---------- INFORMATION ----------

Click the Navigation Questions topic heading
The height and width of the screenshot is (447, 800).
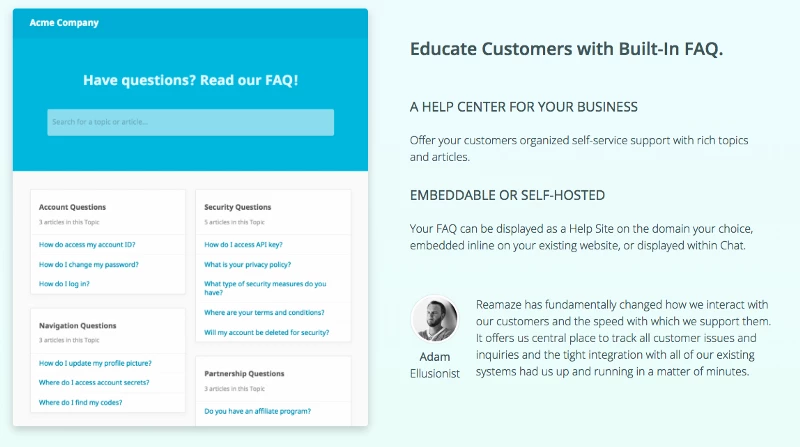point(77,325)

----------
---------- INFORMATION ----------

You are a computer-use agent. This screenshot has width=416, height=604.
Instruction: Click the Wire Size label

----------
---------- INFORMATION ----------

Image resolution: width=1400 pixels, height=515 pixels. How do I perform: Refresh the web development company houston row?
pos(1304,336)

----------

Go through the records and report each line that contains "Click".

Click the Navigation Questions topic heading
Instruction: Click the Wire Size label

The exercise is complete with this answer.